Now I’m sitting at a Parisian café waiting for my food. A little travelling buddy kept me distracted and entertained for much of my flight. Mye, the baby girl of the couple sitting next to me was intensely amused by my face, glasses and hair. She spent the whole flight tugging and trying to chew on anything she could get her tiny hands on. I loved the attention, and her parents, eager to have a few moments rest were happy to let me have her for the entire trip. She was all sorts of cute and nearly drenched my entire shirt with all her drooling.

But enough of Mye.

It’s a strange feeling being in this city. I’ve always liked the way it looks and the way its people look. I’ve enjoyed its cafés and its bars. But this time, it feels cold—even as I soak in this warm bathtub in my hotel room. Yes, I’ve returned to my hotel room now. Dinner without Stacey wasn’t fun at all, and I cut it short. I miss her.

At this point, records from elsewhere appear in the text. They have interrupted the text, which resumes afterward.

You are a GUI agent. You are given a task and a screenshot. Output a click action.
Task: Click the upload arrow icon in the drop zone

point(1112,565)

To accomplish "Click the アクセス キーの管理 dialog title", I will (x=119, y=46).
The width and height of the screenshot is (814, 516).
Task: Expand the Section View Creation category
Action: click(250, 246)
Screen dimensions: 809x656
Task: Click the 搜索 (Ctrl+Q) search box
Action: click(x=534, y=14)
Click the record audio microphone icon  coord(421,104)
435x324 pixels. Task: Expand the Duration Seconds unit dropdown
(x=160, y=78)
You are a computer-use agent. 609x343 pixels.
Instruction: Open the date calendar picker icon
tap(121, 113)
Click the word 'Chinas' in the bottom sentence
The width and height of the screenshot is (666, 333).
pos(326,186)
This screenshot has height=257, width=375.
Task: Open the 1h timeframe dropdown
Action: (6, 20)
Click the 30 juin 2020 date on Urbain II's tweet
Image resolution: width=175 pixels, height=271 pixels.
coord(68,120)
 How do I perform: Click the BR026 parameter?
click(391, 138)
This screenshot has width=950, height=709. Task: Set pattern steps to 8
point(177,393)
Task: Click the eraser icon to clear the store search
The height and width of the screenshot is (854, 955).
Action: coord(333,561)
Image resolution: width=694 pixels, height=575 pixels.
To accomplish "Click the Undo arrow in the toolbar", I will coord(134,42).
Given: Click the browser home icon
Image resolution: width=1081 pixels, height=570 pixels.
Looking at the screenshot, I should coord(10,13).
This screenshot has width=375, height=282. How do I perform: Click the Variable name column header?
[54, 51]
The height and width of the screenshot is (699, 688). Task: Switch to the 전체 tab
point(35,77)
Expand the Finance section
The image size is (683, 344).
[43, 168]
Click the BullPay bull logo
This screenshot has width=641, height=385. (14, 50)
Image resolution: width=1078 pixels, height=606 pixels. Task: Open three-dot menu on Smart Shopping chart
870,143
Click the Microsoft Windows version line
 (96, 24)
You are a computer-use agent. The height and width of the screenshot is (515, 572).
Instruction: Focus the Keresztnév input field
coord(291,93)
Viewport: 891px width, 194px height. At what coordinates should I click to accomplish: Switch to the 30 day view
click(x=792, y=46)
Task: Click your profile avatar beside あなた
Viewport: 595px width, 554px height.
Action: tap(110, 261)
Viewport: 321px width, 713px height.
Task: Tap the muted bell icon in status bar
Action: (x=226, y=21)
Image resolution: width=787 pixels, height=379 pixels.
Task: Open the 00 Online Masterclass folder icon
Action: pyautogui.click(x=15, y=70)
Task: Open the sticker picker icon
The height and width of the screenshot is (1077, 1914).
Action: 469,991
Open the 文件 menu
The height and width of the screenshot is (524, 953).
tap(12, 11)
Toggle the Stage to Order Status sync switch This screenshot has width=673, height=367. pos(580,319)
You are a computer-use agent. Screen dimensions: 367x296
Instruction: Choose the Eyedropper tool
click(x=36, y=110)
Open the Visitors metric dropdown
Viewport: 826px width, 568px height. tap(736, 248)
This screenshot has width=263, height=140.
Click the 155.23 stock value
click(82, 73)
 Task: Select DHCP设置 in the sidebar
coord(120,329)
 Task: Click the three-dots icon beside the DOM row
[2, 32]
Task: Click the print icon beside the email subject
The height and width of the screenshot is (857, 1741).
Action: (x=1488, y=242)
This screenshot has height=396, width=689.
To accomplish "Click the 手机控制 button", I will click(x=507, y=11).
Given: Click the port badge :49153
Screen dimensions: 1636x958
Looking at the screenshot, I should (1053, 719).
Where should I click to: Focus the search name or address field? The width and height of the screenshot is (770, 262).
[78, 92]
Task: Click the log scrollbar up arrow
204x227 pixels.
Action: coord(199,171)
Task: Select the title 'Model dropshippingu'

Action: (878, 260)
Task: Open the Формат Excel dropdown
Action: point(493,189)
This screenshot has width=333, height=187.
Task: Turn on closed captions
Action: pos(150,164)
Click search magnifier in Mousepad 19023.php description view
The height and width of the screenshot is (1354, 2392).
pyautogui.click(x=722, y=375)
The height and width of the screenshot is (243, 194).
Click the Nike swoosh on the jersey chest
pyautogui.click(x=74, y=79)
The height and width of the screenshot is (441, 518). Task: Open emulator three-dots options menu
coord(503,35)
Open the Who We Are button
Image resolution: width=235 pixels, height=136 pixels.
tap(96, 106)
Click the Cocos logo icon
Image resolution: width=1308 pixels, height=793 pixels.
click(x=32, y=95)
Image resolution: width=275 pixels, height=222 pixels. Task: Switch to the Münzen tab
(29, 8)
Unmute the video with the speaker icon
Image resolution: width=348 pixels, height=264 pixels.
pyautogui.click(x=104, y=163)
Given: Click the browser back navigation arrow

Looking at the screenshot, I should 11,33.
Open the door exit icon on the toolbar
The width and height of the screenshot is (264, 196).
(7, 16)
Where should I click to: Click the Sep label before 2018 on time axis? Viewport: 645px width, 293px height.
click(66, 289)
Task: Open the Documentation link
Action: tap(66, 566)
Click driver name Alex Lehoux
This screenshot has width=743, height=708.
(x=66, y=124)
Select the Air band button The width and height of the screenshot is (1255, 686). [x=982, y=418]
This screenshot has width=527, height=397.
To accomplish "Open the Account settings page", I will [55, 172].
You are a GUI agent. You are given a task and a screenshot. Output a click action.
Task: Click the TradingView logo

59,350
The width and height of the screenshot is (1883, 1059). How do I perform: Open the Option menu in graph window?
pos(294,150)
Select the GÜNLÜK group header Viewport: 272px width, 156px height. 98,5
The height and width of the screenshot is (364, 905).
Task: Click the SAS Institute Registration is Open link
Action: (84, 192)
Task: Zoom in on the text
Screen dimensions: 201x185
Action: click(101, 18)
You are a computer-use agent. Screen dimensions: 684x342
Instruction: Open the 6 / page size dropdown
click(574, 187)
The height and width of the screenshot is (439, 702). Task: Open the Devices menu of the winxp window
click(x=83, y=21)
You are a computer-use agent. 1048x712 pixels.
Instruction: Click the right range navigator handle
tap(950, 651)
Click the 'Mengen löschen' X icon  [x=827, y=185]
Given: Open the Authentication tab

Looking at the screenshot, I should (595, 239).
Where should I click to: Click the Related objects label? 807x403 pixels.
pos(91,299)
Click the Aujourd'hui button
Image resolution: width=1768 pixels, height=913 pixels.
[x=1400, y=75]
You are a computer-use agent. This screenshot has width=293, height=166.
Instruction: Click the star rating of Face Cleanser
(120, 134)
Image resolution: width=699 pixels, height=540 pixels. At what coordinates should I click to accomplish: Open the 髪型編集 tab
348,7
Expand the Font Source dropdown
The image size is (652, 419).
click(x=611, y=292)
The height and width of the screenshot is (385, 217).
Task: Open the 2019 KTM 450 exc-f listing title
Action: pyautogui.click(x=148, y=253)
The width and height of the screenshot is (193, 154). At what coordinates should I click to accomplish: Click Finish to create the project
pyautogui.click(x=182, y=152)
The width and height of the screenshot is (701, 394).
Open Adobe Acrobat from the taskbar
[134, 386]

It’s a good thing I’m on a plane returning to home then, into her arms. Thankfully my stay in Paris wasn’t very long, but it did help me realise something. I once knew a German girl, Anna, who was of the opinion that all the people in the world fell into two categories: those with big noses and others with pig noses. At the time she told me this theory of hers, all I could say in response was “poppycock!” But these few days in Paris after months in Scandinavia have made it clear to me what she was trying to say.

I always thought I was attracted to only big noses. Stacey’s got the cutest pig nose, and I miss her so very much. It’s a good thing she’s waiting for me at the next train station. I can’t wait to see her again.